I stumbled upon this group by chance: I happen to know a few people thinking this way in real life. When I sketched the voter profile on Substack, the response was swift and surprising, both for me and for voters who didn’t realize there were others like them. This is a small sampling and not a scientific poll, mind you, but the cumulative nature of the collected testimonials reveals a certain type. “Dang, you described me perfectly here,” commented Thomas, an evangelical dad from Georgia.
These never-Trump maybe-Vance voters aren’t numerous. But in a close race, their decisions could make a difference.
Like Thomas, typical never-Trump maybe-Vance voters are men. They’re millennials, or perhaps younger Gen X or older Gen Z. They’re married fathers (or want to be) who went to college and have white-collar jobs. And they’re churchgoing, but probably not in the charismatic stream of Protestantism where Trump is the subject of devotion and prophecy.
Crucially, these voters have all the moral objections and gut aversion to Trump that conservative Christians were expected to have in 2016. They likely don’t call themselves never-Trumpers and aren’t preoccupied with criticizing the former president as self-identified never-Trumpers tend to be. But they’ve never voted for Trump, didn’t like him in office and don’t want him re-elected.
Vance, however, is intriguing for them, and not only on policy. With some issues, mostly around trade and labor, Vance’s policies may actually be a drawback. Other positions, like his skepticism of U.S. military intervention abroad, might be pluses. But the big draw is Vance’s orientation around fatherhood and family, the way he links children and the American dream and his clear interest in pronatalist family policy and fertility rates.
Vance’s views on “the value of family resonate strongly with me,” said Eddie Becker, who attends a nondenominational church and expressed dismay over ongoing Trump support among fellow Christians and Republicans. “Aside from snarky ‘childless cat ladies’-type remarks,” Becker said of Vance, “I believe he does care about families and values children.”
For Christina in Boise, Idaho, who told me she fits this voter profile except for her sex, Vance’s disparagement of “childless cat ladies” merely signaled his seriousness about family. “I admire his love of his wife, children, Mamaw and his faith,” she said. “I see people balk at the mere idea of children, and this scares me.” In comparison, for her, Vance “is spot on.”
How Vance talks about family is also part of why these voters identify with him, which is a significant element of his appeal.

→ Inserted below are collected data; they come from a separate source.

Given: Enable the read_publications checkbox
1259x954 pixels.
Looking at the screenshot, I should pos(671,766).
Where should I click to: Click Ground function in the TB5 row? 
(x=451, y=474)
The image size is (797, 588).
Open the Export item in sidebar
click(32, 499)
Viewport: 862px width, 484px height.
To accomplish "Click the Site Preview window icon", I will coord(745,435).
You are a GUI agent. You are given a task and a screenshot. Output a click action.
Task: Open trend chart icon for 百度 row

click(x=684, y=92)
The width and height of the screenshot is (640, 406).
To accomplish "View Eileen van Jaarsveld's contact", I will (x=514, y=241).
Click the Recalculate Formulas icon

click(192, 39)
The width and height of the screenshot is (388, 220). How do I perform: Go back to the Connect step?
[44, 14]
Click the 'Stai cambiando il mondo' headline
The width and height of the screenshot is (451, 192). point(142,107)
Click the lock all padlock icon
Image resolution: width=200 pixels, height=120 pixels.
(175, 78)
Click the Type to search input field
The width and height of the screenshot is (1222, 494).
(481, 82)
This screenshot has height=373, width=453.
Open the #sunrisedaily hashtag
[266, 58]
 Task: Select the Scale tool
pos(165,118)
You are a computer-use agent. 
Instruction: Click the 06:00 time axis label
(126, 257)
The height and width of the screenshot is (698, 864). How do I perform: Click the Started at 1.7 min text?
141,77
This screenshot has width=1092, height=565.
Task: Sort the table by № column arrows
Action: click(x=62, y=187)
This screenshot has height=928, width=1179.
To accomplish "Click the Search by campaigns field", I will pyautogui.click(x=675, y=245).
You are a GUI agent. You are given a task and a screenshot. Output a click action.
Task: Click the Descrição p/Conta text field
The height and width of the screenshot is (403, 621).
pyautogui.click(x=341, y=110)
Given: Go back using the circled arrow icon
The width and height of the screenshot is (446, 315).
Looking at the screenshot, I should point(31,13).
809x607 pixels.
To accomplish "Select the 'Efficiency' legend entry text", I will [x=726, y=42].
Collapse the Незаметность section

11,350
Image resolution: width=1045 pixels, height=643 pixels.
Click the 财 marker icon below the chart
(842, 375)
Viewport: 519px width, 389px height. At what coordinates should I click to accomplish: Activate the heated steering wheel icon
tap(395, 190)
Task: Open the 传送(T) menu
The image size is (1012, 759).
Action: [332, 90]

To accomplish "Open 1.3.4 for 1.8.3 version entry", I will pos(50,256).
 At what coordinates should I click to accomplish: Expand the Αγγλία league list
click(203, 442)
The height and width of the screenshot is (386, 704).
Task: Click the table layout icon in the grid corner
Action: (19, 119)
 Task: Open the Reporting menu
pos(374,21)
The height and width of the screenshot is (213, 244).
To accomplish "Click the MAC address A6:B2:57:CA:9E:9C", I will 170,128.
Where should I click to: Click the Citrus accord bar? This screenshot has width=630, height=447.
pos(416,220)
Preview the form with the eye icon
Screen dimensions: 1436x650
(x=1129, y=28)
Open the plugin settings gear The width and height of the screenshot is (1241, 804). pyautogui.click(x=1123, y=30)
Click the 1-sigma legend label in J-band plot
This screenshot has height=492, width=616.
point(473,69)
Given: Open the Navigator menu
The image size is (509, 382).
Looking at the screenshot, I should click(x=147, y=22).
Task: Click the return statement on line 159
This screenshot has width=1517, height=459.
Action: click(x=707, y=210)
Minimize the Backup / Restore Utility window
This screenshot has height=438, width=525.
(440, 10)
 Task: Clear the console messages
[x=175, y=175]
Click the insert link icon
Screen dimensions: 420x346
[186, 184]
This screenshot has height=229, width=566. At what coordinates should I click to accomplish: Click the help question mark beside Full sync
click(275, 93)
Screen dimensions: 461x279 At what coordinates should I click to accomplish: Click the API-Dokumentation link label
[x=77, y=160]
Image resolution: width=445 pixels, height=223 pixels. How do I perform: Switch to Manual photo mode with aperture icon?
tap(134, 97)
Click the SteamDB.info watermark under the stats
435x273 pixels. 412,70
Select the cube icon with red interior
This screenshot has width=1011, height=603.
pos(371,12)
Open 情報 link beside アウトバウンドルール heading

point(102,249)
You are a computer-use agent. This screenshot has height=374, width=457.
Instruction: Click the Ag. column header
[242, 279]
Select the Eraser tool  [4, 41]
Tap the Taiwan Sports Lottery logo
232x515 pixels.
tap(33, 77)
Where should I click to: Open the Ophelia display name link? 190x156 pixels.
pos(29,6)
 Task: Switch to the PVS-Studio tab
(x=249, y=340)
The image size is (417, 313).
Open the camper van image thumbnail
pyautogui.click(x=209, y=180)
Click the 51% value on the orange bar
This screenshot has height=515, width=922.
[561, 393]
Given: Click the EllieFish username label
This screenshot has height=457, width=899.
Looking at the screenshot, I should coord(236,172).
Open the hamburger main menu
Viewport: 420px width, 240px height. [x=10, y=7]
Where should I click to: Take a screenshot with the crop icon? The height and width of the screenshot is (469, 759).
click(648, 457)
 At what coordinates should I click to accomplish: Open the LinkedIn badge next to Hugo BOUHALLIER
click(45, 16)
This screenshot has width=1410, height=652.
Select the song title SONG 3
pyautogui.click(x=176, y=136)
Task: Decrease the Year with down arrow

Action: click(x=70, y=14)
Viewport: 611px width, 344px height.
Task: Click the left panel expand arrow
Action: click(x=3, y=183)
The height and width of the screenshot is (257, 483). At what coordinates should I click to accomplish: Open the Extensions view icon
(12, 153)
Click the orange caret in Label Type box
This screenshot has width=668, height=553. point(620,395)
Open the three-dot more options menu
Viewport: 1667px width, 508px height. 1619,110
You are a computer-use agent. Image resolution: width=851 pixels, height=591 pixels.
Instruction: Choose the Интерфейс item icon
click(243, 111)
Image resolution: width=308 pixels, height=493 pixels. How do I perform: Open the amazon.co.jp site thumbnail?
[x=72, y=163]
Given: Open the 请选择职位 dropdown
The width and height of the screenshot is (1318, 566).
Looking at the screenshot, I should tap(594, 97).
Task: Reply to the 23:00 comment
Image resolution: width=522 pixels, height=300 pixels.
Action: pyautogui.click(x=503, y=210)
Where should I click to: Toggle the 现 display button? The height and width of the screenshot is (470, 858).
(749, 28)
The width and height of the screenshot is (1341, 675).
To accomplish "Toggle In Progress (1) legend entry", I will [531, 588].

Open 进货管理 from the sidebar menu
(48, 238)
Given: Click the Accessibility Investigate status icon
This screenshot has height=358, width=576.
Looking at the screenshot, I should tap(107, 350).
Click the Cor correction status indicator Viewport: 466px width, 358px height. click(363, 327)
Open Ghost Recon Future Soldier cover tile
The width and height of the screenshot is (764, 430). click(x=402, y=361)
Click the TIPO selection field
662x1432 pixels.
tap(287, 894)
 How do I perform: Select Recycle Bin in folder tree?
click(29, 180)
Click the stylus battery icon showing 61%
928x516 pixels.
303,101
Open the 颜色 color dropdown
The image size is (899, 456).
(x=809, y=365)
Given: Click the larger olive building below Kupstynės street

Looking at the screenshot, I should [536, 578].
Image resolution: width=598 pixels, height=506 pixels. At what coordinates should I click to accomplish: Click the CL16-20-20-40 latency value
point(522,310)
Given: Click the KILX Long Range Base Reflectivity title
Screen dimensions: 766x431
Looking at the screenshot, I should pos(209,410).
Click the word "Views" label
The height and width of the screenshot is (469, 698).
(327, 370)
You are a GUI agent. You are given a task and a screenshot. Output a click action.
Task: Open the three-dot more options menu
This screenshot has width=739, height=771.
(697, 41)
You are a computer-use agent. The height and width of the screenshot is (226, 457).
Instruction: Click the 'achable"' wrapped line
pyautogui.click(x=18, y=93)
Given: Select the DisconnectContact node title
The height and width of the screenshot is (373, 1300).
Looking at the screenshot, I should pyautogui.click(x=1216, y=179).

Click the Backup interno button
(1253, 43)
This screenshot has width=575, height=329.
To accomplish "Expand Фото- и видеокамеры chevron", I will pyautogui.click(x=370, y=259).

Rob Spangler, a Maryland Presbyterian and father of four, highlighted that sense of identification when explaining to me his interest in Vance. Thomas added that watching Vance “is the first time I’ve seen someone in politics and thought, ‘That could be me.’”
Beyond the family vibes, some of this alignment is as simple as commonalities of age and stage: Vance is a young father and the first millennial on a major-party ticket after decades of boomer dominance. But that level of resonance could’ve happened with any peer-aged candidate, like Florida Gov. Ron DeSantis or Vivek Ramaswamy. These voters’ affinity for Vance goes deeper.
Vance is a young father and the first millennial on a major party ticket after decades of boomer dominance.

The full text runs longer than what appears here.